91% of people trust influencers more than traditional advertising. Influence marketing, a rapidly developing channel? Yes, but it’s a channel which can be difficult to manage. Understandably so: 9 times out of 10, the suggested partnership doesn’t suit the influencer.
When it comes to recruiting an influencer, it’s not a good idea to improvise. After all, you don’t underestimate the effort required when it comes to recruiting colleagues, so don’t underestimate the recruitment process for influencers. You need to follow a methodical process to get it right. That’s why we’ve summarised all the best practices for you so that you can recruit influencers who best suit your brand.
Know where you need to look and who you need to talk to
With a traditional marketing strategy, you need to know what to say, how to say it and to whom. It’s exactly the same when it comes to influencers. Before wasting time contacting all the biggest stars on Instagram and YouTube, take the time to consolidate your approach.
- Buyer persona: work out your influencer’s profile. Who is he/she, what’s his her/style, messages, content, and positioning? What should the partnership be like, ideally, both in terms of form and content? In socio-demographic terms, who should your influencers be to ensure that your message is shared and communicated properly? These questions will have radically different answers, depending on your area of focus (B2B or B2C).
- Audience matching: you need to ensure that the audience your influencer will be addressing is relevant to your target audience.

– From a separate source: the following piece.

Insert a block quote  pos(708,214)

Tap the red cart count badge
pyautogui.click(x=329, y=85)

This matching depends on the influencer’s content and style; consistency is key. You’re not going to ask a YouTuber who produces tech content to share your message about a cruise to the Bahamas or a new moisturizer, for example. Your message must remain totally consistent so that if the content weren’t sponsored, no-one would be surprised by the choice of subject.
Focus on diversity to reduce risks
As with any strategy, diversity helps to minimize risks, streamline messages and ensure they are well communicated to different communities. In general, there are three main profiles when it comes to influence marketing:
- The influencer: an opinion leader who talks about things which interest him/her. He/she may be paid to test, promote or talk about a product or a service. He/she has a wide-ranging and open editorial approach, aimed at the general public.

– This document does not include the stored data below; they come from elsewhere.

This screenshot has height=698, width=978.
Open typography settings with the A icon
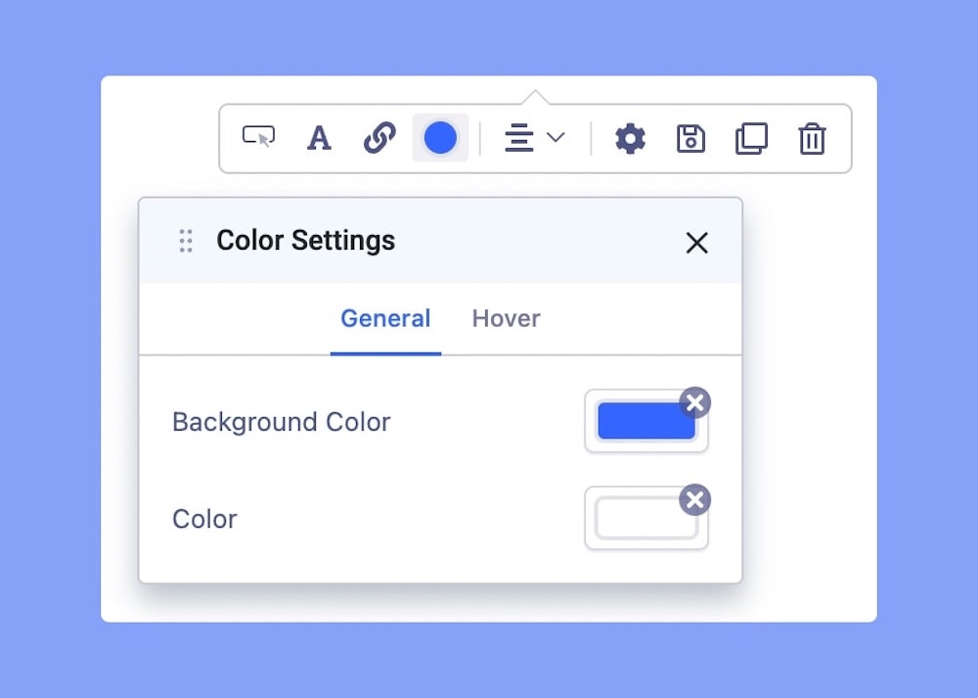point(319,138)
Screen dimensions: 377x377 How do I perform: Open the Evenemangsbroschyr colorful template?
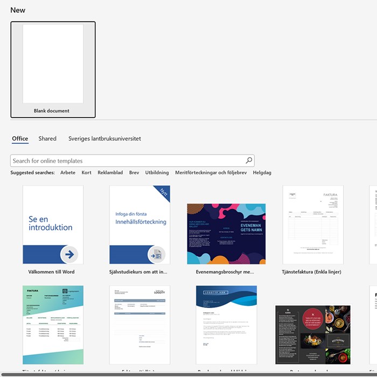[x=226, y=234]
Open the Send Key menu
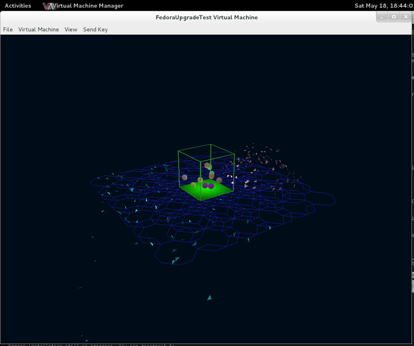The width and height of the screenshot is (414, 346). (95, 29)
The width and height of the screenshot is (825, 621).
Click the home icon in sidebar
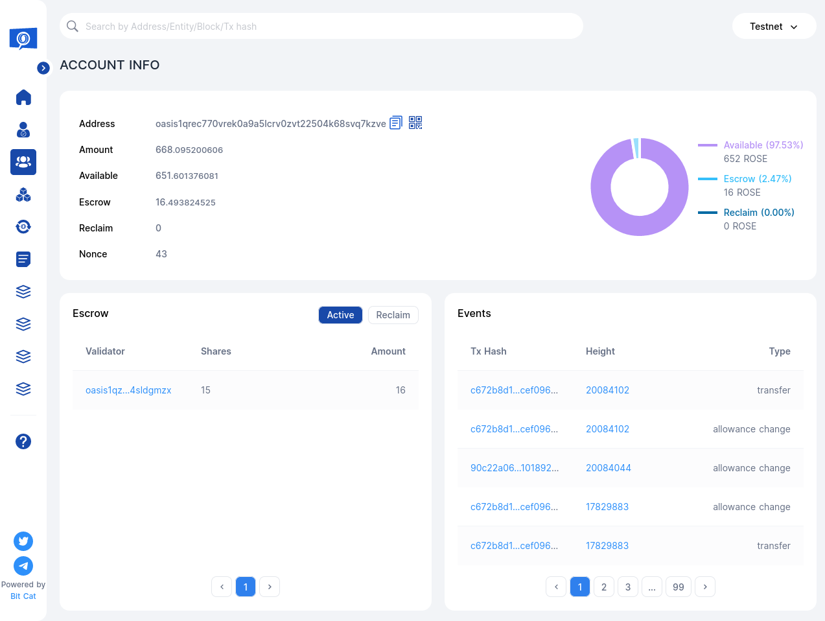click(x=23, y=97)
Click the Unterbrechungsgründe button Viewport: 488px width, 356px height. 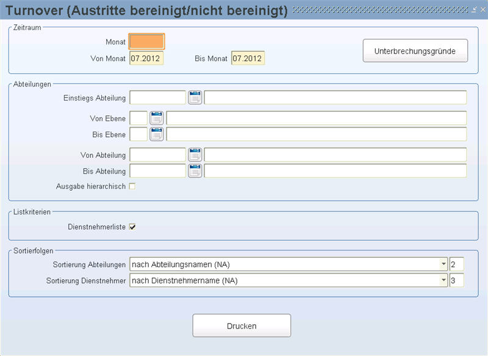pyautogui.click(x=415, y=51)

- The micro-influencer: an influencer who focuses on more of a niche market. He/she is more selective than an influencer, choosing quality over quantity. He/she tends to focus solely on premium content.
- The ambassador: a power user who is strongly linked to a brand and has significant personal branding. He/she is a satisfied customer, a “fanboy” or “fangirl” who promotes a brand which is important to him/her. His/her content is specific, more technical and includes more in-depth analysis.

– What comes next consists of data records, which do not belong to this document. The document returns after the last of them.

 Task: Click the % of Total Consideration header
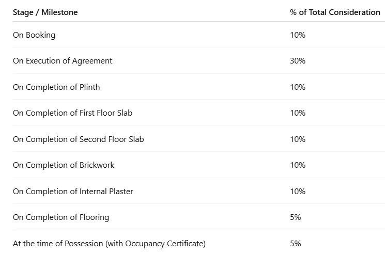(335, 12)
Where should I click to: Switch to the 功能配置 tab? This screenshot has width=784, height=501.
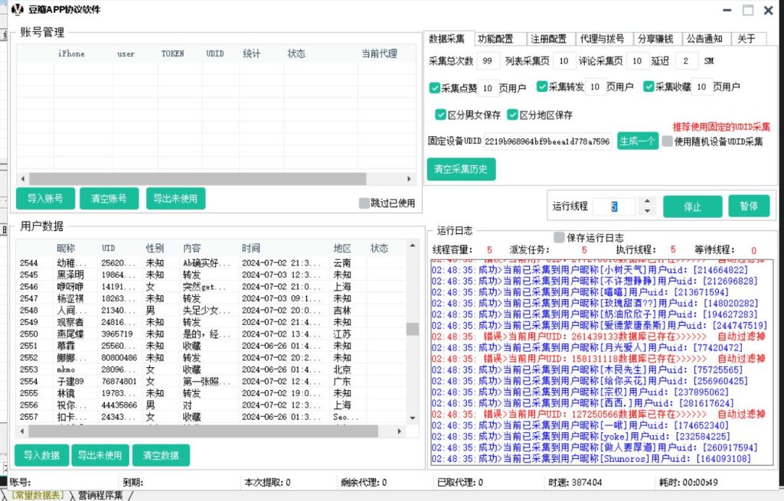click(495, 39)
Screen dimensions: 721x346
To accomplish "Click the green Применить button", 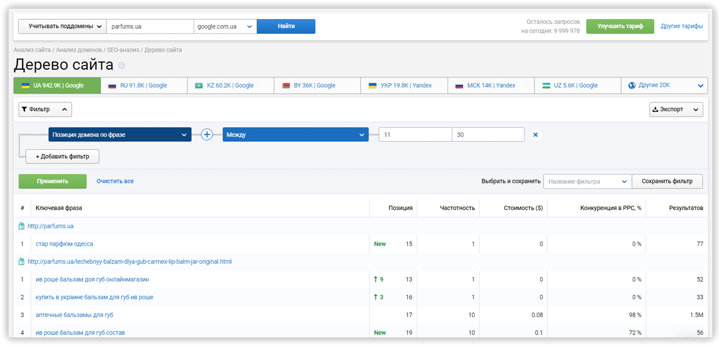I will pos(52,181).
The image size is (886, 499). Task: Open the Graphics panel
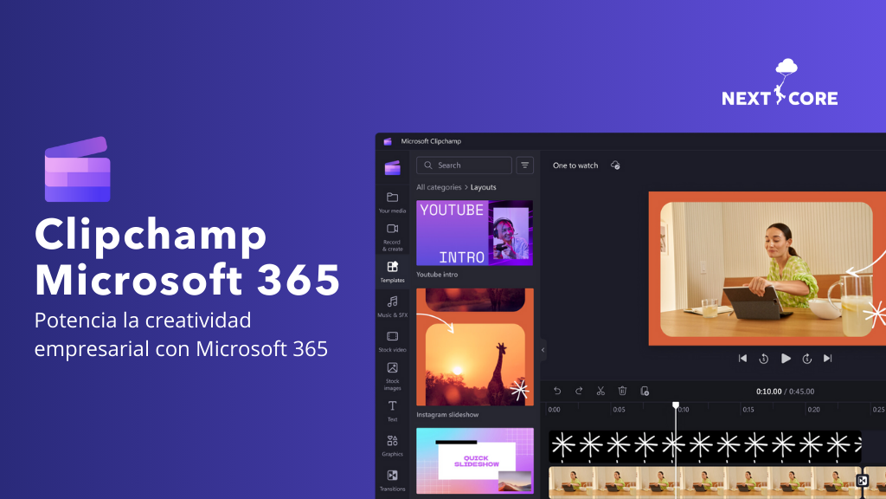[x=392, y=444]
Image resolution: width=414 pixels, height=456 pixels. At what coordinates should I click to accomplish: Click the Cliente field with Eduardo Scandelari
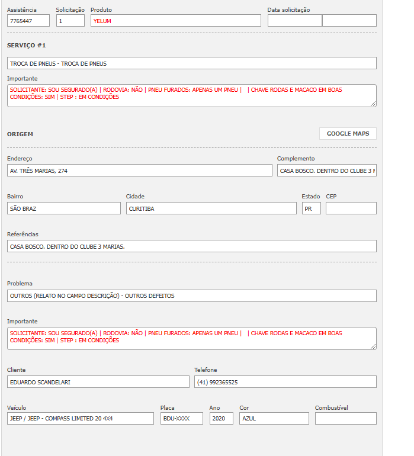point(98,382)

You need to know about these different classifications because of each category’s content, tone, style and way of communicating very significantly.
The second step in your research process: spend some time conducting relevant competitive intelligence. Are your competitors working with influencers, micro-influencers, and ambassadors? Who are they? What content do they produce? Not only can this give you ideas but, it’s also a way to avoid collaborating too quickly with the same influencers as your competitors. Your message could be confused and misunderstood.
Lastly, vary your chosen social media: don’t just use Facebook and Instagram. Look at Twitter, LinkedIn, YouTube and even Pinterest too. Depending on your target and your personas, it’s important to prioritize when it comes to social media – but don’t put all your eggs in the same basket.
Establishing the right KPIs to choose influencers
Although KPIs are often chosen ahead of a campaign, you can use them when it comes to choosing an influencer. This is a way to use the main principles of credit management to score potential candidates. Here are a few examples:
- His/her e-reputation: what’s being said about him/her? How is the influencer perceived within his/her community? Have there ever been any incidents or inappropriate content? Take the time to do some research into the influencer’s history, public statements, and positions.
- Levels of engagement: to what extent does content from the influencer lead to interactions? Does he/she spark conversations? Is he/she involved in community conversations? How many comments, shares, retweets, etc. does he/she have? ? Decide which of these areas of focus are most important to you. An influencer who constantly and half-heartedly shares promotional content won’t have much impact.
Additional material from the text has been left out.